Kelly , I like the fact that it doesn't take up half of your garage . Could be a very handy tool if it works as advertised


----------



## RainMan 2.0 (May 6, 2014)

Found an interesting video about it 

Shaper Tools Will Blow Your Mind | Hackaday


----------



## Quillman (Aug 16, 2010)

Any clear explanation of how this thing tracks the tape?


----------



## Ghidrah (Oct 21, 2008)

As far back as my brain is able to go, all the power tools and most of the hand tools I own were bought to facilitate the completion of a current project, (customer related). And with the hope that they would be valuable assets down the road. 

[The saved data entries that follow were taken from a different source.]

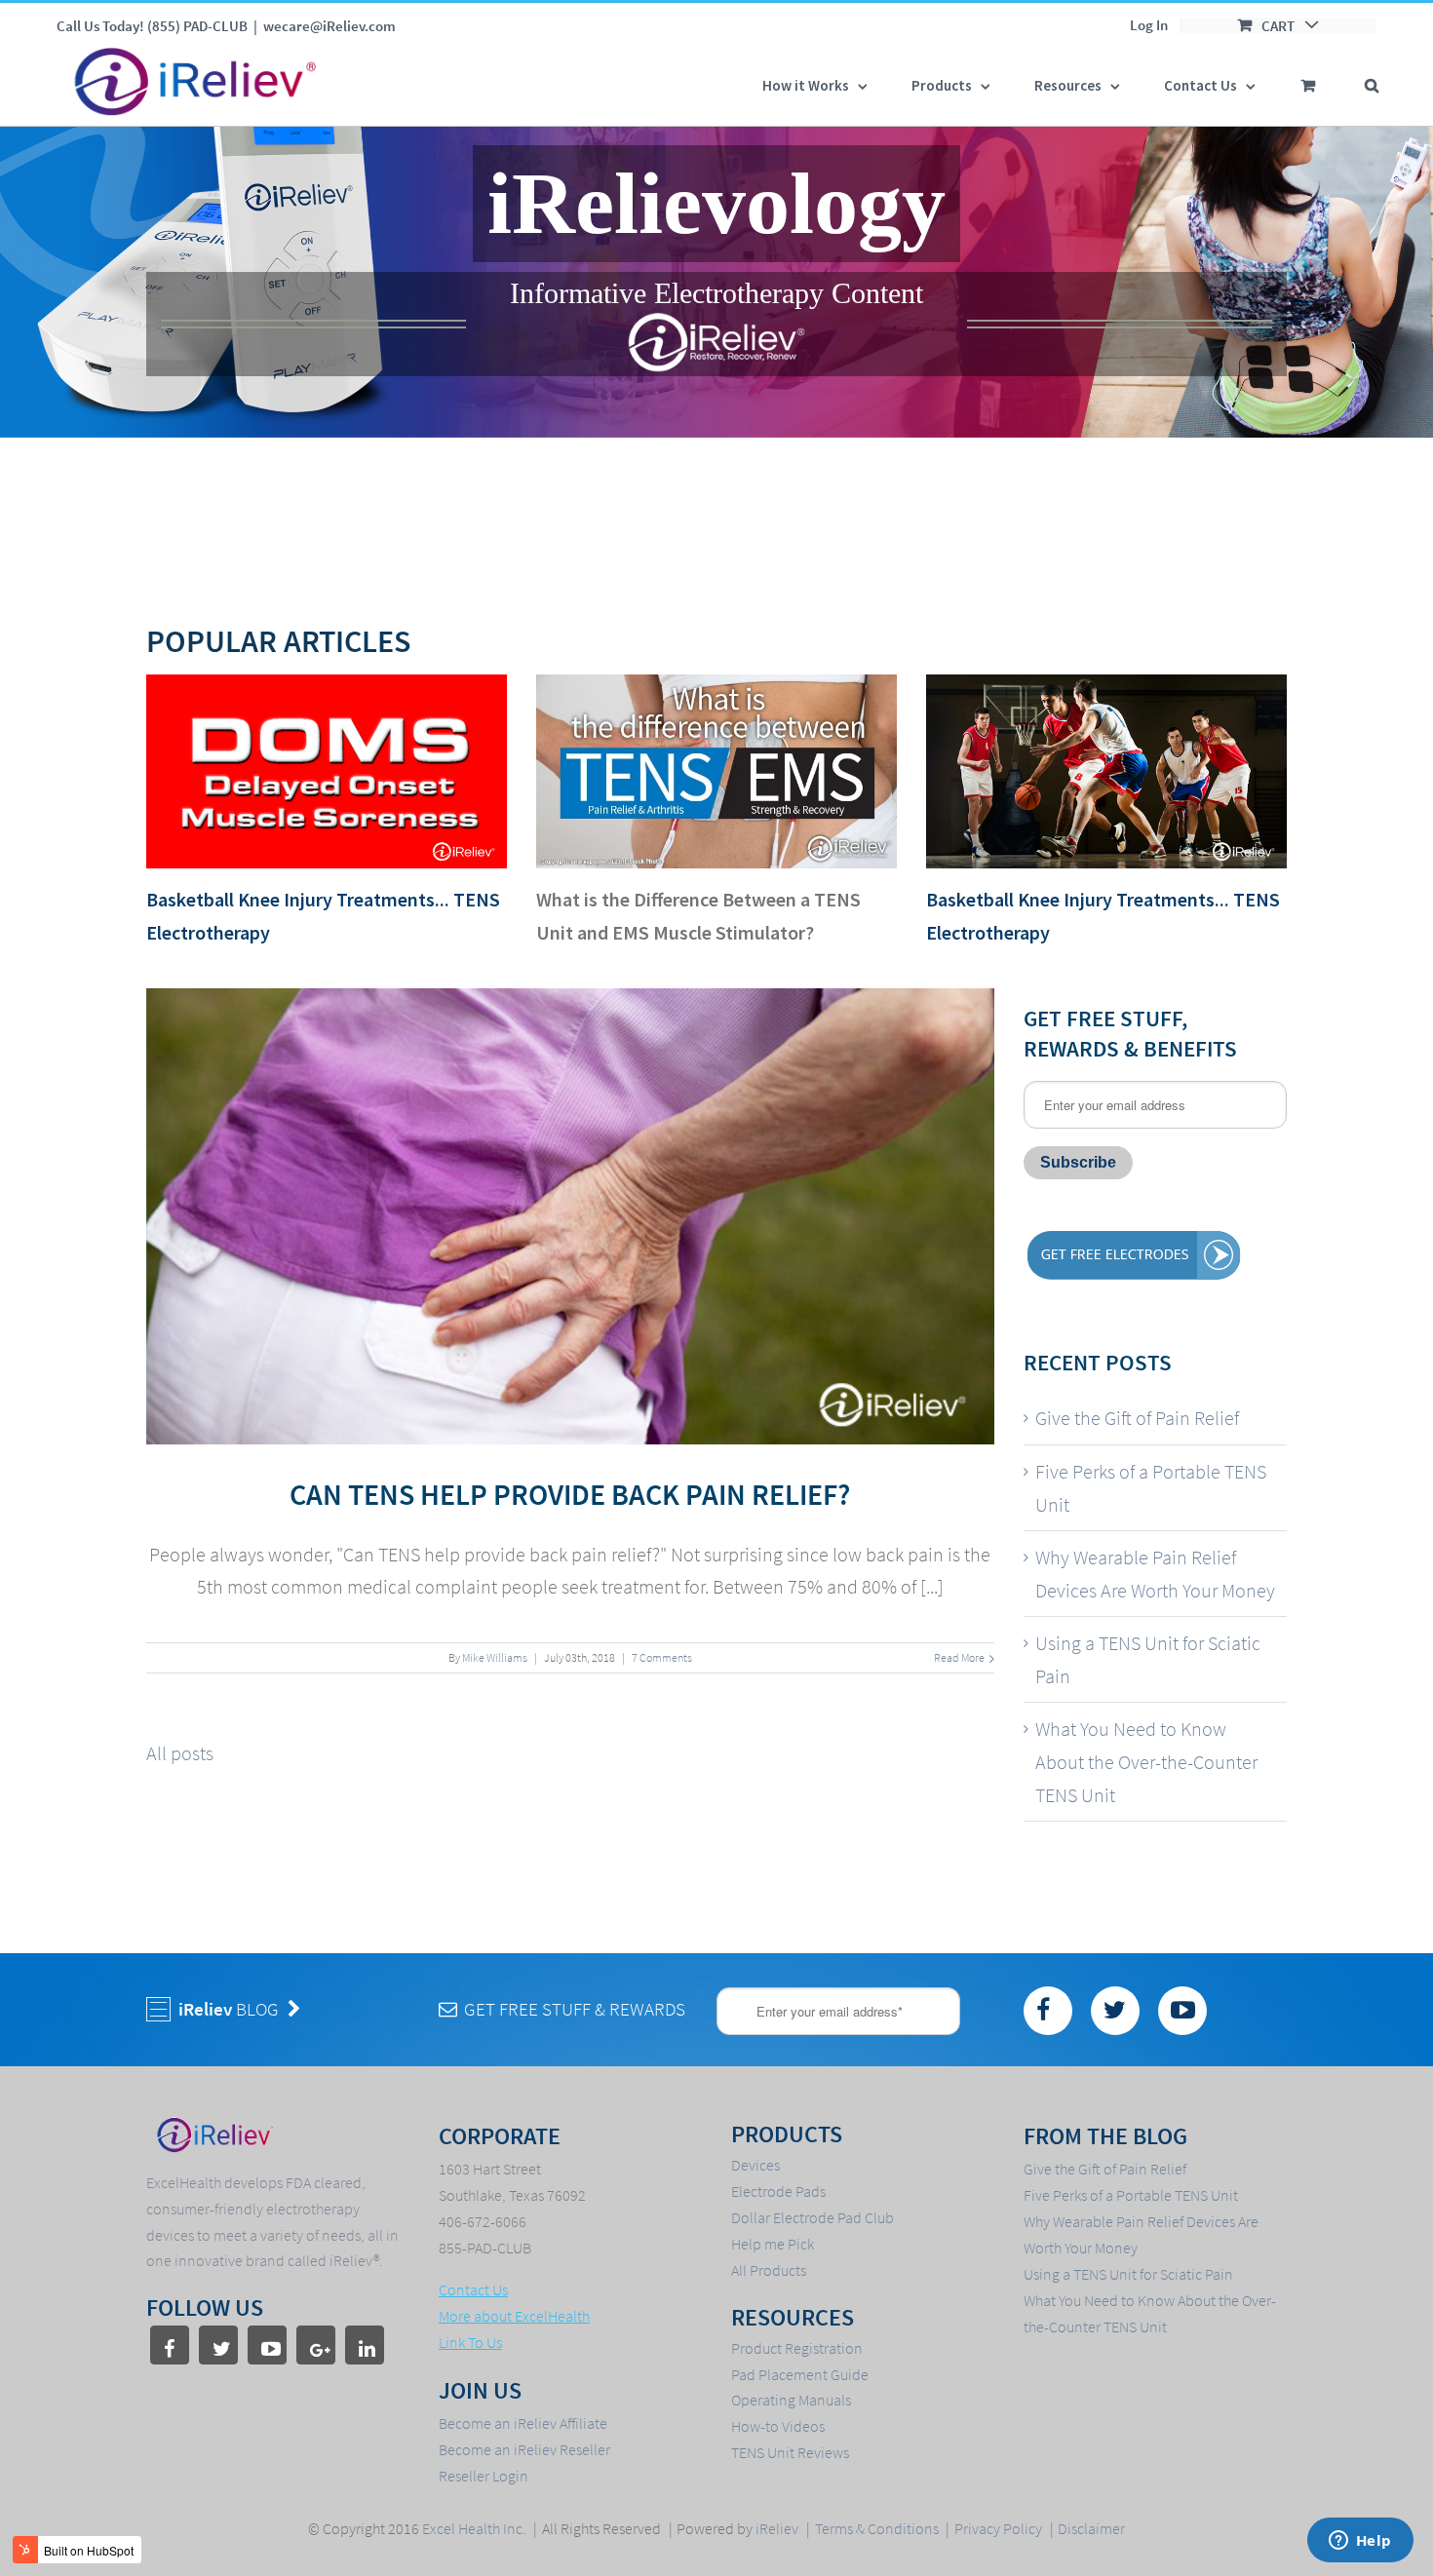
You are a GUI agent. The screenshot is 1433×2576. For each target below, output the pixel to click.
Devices (755, 2164)
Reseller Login (483, 2475)
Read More (959, 1657)
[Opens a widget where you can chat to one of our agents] (1360, 2542)
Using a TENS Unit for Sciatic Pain (1147, 1659)
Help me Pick (772, 2243)
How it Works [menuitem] (805, 85)
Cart (1278, 25)
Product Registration (797, 2348)
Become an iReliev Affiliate (523, 2423)
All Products (768, 2270)
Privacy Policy (998, 2528)
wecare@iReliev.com (329, 26)
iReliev (776, 2528)
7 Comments (662, 1657)
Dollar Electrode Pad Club (812, 2217)
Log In (1149, 25)
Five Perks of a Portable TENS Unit (1150, 1488)
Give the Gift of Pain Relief (1137, 1417)
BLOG (230, 2008)
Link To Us (470, 2342)
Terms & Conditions (877, 2528)
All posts (179, 1753)
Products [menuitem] (941, 85)
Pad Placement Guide (800, 2374)
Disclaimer (1091, 2528)
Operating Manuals (791, 2399)
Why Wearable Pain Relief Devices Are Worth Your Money (1155, 1573)
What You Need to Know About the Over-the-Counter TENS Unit (1146, 1761)
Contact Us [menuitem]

It would be nice to see how intricate a design the tool is capable of producing, the vids offered in the link are limited to simple designs.


----------



## Dejure (Jul 27, 2009)

This is pretty intricate:

Shaper Tools Will Blow Your Mind | Hackaday

The site also tells a bit more about how it tracks. Per the video, merely seeing the tape, laid out above the cutting area, can get many jobs done.


----------



## Jack Wilson (Mar 14, 2010)

I watched the video, but it really doesn't show too much. Truth is I am interested and I do use tools to make a living. If this can do what it says then it should pay for itself very quickly if used as production equipment and not as a hobby tool.


----------



## Jack Wilson (Mar 14, 2010)

RainMan 2.0 said:


> Found an interesting video about it
> 
> Shaper Tools Will Blow Your Mind | Hackaday


This video shows SO MUCH more than Shapers own video. This should be their sales video.


----------



## ysbalawi (Aug 28, 2016)

Hi


Sent from my iPhone using Tapatalk


----------



## ysbalawi (Aug 28, 2016)

I need someone helm me how to access dlink router 



Sent from my iPhone using Tapatalk


----------



## The Hobbyist (Apr 25, 2015)

I can see a lot of good uses for such a tool.

Joe


----------



## DesertRatTom (Jul 3, 2012)

Interesting tool but using a low powered router is a shortcoming. But what would really stop me is the electronics will eventually need to be replaced, and the computer world stops making such parts within a few years, and then this becomes a $1500 paperweight. And, as with Micro$oft, you don't want to be an early adopter.


----------



## MichPRich (Oct 28, 2016)

How long before someone hacks this into a combination handheld-CNC-Atari-router? 

Imagine the fun to be had with just a sheet of plywood, a friend, and Pong on the Shaper..


----------



## Ray Newman (Mar 9, 2009)

Re: initial/preorder price. Just wait a few years after its release and there will be a "quality Asian" import for 'bout US$300.00....:grin:


----------